- _To do_:
Filter out all lines without the word "Assessments" from the data below, please, and copy the rest.

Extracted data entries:
-------------------------

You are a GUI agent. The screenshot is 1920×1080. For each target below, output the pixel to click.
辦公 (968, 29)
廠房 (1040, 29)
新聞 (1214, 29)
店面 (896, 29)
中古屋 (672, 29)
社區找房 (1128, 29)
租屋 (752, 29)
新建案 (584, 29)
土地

-------------------------

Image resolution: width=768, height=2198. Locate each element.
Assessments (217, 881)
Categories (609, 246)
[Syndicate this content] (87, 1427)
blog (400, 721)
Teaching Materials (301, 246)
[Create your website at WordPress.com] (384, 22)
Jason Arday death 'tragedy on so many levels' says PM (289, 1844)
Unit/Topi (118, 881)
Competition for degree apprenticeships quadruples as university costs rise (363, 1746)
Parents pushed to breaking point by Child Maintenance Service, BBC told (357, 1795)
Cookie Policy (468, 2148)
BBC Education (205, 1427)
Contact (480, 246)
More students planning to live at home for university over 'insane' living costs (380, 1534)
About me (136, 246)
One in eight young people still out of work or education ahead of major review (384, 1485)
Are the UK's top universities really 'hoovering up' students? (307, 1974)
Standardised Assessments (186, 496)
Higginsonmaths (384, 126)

-------------------------

- _The completed task_:
Assessments (217, 881)
Standardised Assessments (186, 496)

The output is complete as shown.